Publius Quinctilius Varus (* 46 BC in Cremona, Roman Republic; †
AD 9 in Germania) was a
Roman politician and general under emperor
Augustus, mainly remembered for having lost three
Roman legions and his own life when attacked by
Germanic leader
Arminius in the
Battle of the Teutoburg Forest.
His paternal grandfather was senator Sextus Quinctilius Varus. Varus was a patrician, born to an aristocratic but long-impoverished and unimportant family in the Quinctilius gens. His mother was a daughter from consul Gaius Claudius Marcellus Minor's first marriage. His father was Sextus Quinctilius Varus, a senator aligned with the conservative republicans in the civil war against Julius Caesar. Sextus survived their defeat, but it is unknown whether he was involved in Caesar's assassination. He committed suicide after the Battle of Philippi (43 BC).
Despite his father's political allegiances, Varus became a supporter of Caesar's heir, Octavian, later known as Augustus. About 14 BC he married Vipsania Marcella, the daughter of Marcus Vipsanius Agrippa and Claudia Marcella Major and became a personal friend of both Agrippa and Augustus.

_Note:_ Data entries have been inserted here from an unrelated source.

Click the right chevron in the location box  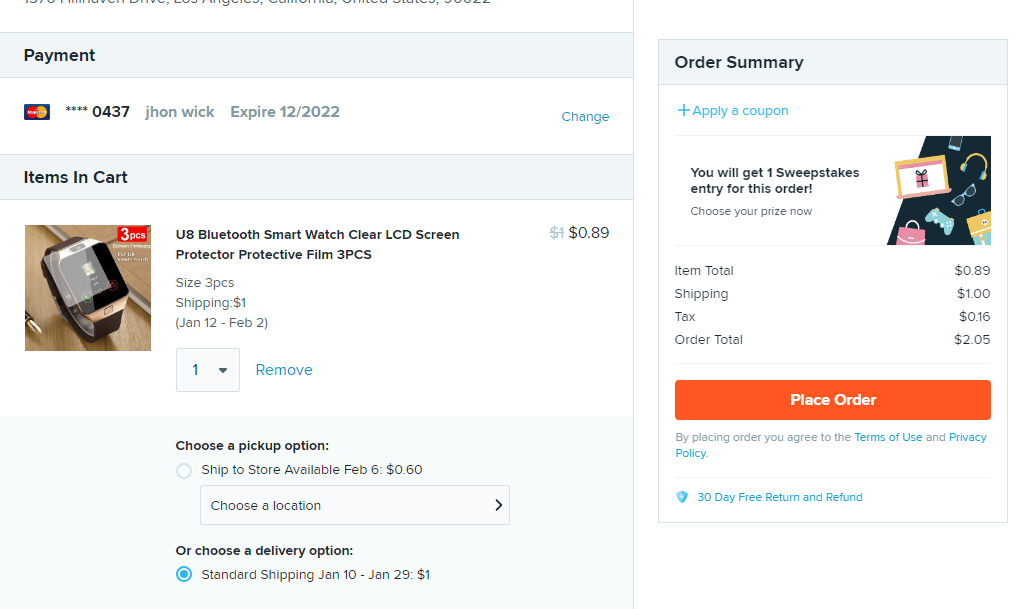498,505
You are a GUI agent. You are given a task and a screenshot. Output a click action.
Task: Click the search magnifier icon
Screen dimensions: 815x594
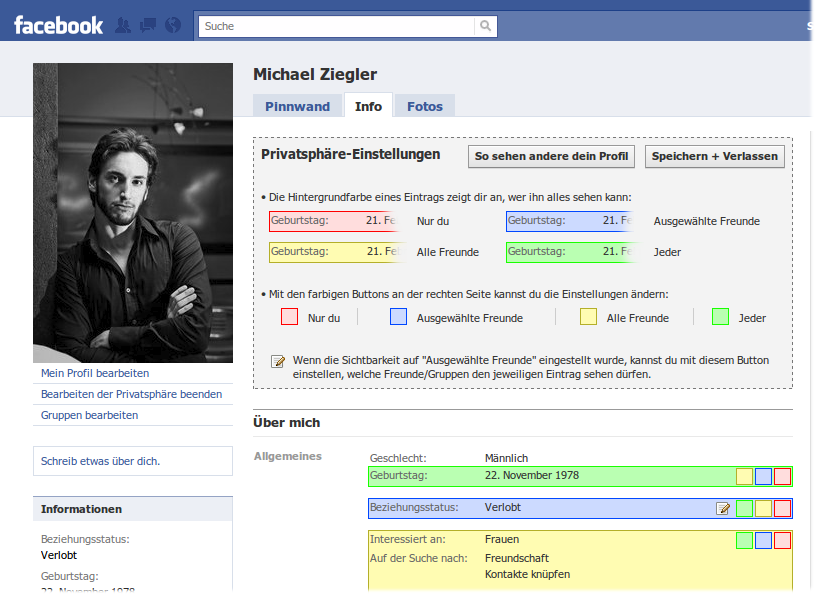coord(485,26)
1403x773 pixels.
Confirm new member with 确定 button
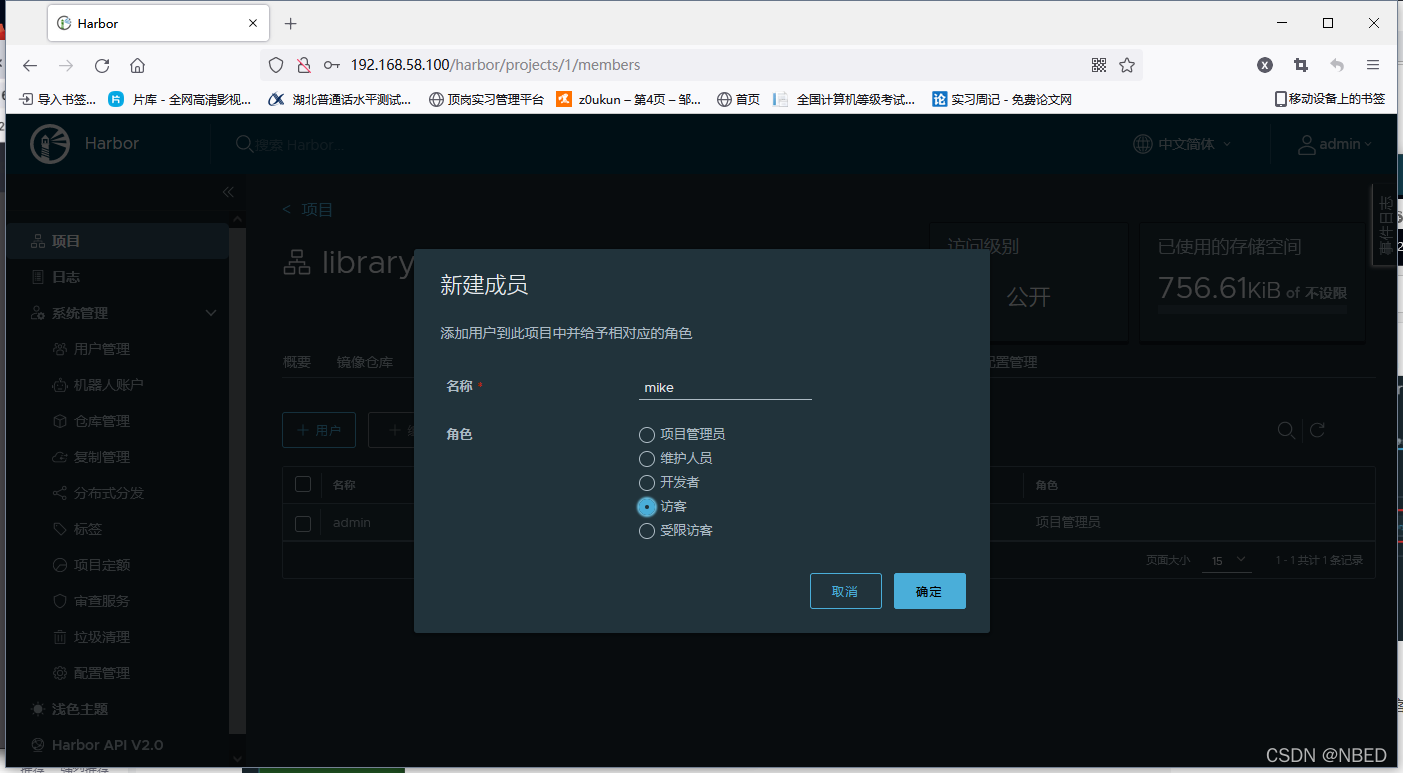tap(928, 591)
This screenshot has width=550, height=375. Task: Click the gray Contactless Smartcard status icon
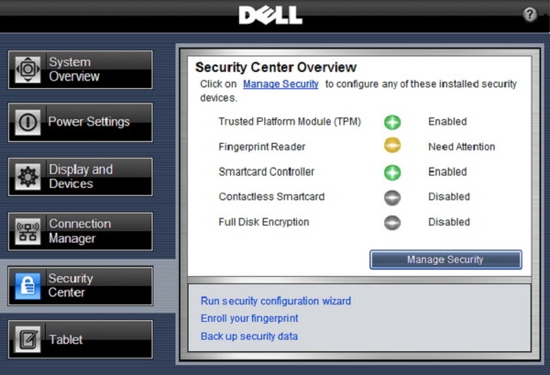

Vipsania Marcella was a grandniece of Augustus. When Agrippa died, it was Varus who delivered the funeral eulogy. Thus, his political career was boosted and his cursus honorum finished as early as 13 BC, when he was elected consul junior partner of Tiberius, Augustus' stepson and future emperor.
Between 9 and 8 BC, following the consulship, Varus was governor of the province of Africa. After this, he went to govern Syria, with four legions under his command. The Jewish historian Josephus mentions the swift action of Varus against a messianic revolt in Judaea after the death of Rome's client king Herod the Great in 4 BC. After occupying Jerusalem, he crucified 2000 Jewish rebels, and may have thus been one of the prime objects of popular anti-Roman sentiment in Judaea, for Josephus, who made every effort to reconcile the Jewish people to Roman rule, felt it necessary to point out how lenient this judicial massacre had been. Indeed, at precisely this moment, the Jews, nearly en masse, began a full-scale boycott of Roman pottery (Red Slip Ware). [1] Thus, the archaeological record seems to verify mass popular protest against Rome because of Varus' cruelty.